The drastic cuts left many netizens stunned as a sign of how quickly AI might displace human labor. 

“DeepSeek has made AI widely accessible across industries and will certainly replace some basic work, especially tasks that don’t require creative thinking,” said Cui Lili, director of the E-Commerce Institute at the Shanghai University of Finance and Economics. “But layoffs carried out in the name of AI, especially with such dramatic announcements, likely have other motivations.” 

After investing in ultra-short dramas on Douyin for advertising, Shanghai Chicmax’s annual revenue surged to 4.2 billion yuan (US$642.9m) in 2023, up 56.7 percent from the year before. Ahead of the 2025 Spring Festival, CEO Lü Yixiong announced in an open letter that the company would make AI a core competitive advantage, aiming to reach 10 billion yuan (US$1.4b) in revenue by 2025 and 30 billion yuan (US$4.3b) by 2030. 

But the future remains uncertain. According to Beauty in Sight, a media outlet and industry analyst focused on the beauty sector, the gross merchandise value (GMV) of KANS, Shanghai Chicmax’s most advertised brand through product placement in ultra-short dramas, on a livestream platform dropped 20 percent year-on-year in January. With AI progressing rapidly, Lü may be adjusting his strategy. 

Amid the controversy, Lü responded on WeChat, insisting the company is not planning mass layoffs but is undergoing “restructuring.” He claimed the total number of employees would actually grow from 1,900 to 2,700 by year’s end. “We’ll downsize some departments and expand others to make operations more efficient,” he said. 

“We don’t intend to replace workers with AI. We’re just exploring applications, like many others,” a company representative told NewsChina on condition of anonymity.

Customer Complaints 
Data from iFind, a data provider under financial information company Straight Flush, shows that more than 100 companies have announced collaborations with DeepSeek. According to media reports, by February 21, at least six cosmetics companies had begun integrating DeepSeek for functions ranging from R&D and testing to customer service. 

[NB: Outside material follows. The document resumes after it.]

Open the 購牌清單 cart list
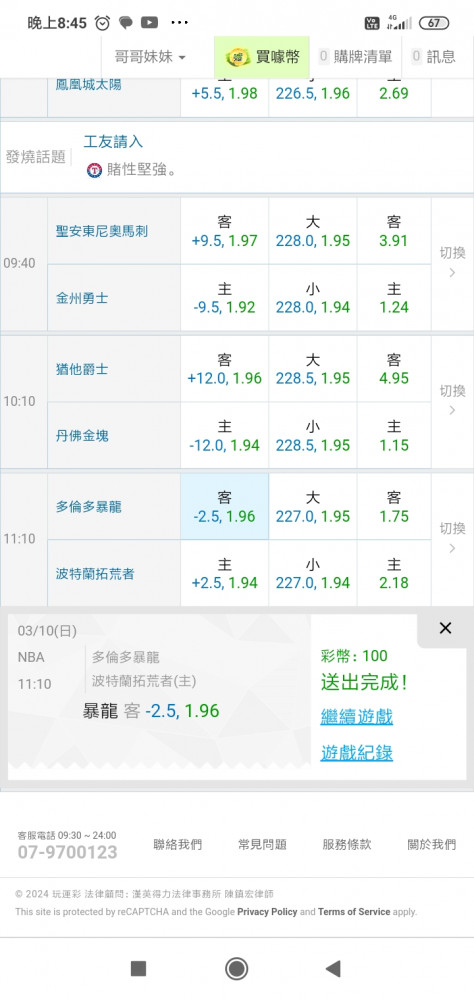 click(355, 57)
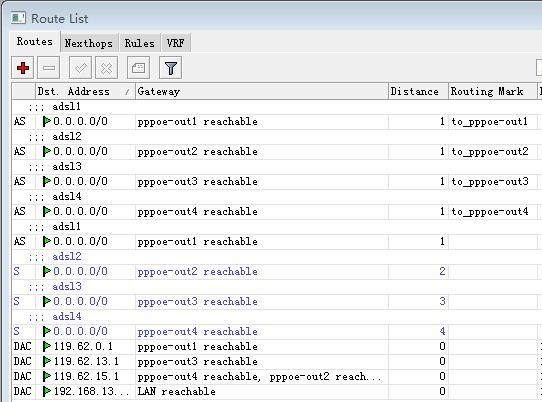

Still, Cui cautions against rushing into AI adoption. “Even if the leaked Shanghai Chicmax restructuring plan is accurate, the changes should be implemented gradually,” she said. “An AI model isn’t ready to replace legal and customer service teams without targeted training and adaptation.” 

Xie Linglong, co-founder of a traditional clothing brand, is among those approaching AI with caution. “We’re currently using AI tools to generate images, hoping to reduce our reliance on labor-intensive photography, which is the most complicated part of e-commerce. But we’ve run into issues like awkward hand shapes, mismatched scenarios and the generated clothing not matching the real thing,” he told NewsChina. 

Gao Lin, who runs an online store selling AI tools, said DeepSeek has made customer service much cheaper. But current systems can only simplify a few functions. “If no one is supervising the AI customer service, problems will inevitably occur,” she warned. 

Recent reports confirm these limitations. According to The Paper, many users complained that AI customer service often fails to answer their questions, especially on after-sales issues. The systems are also notoriously stubborn in not putting customers through to a human when requested. 

Zhong Xinlong, AI research director at the Future Industry Institute under the China Center for Information Industry Development, noted that human representatives still have the edge in one key area: empathy. “AI may sound human and mimic voices well, but that doesn’t mean it can replace real conversations. It still struggles with dialects, everyday idioms and emotional connection,” he said. 

Yuan Bo, a chief engineer at the Zhongguancun Innovation Alliance for New Super-Internet Infrastructure Industries, suspects many companies are simply riding the AI hype. “Connecting to DeepSeek is meaningless if you’re not planning to build on it with secondary development or real integration,” he said. 

Yuan pointed out that widespread transformation will not come until hardware becomes more affordable. “If low-end GPU clusters become widely available and can work well with domestic chips, that might be the moment the industry sees a real turning point,” he said.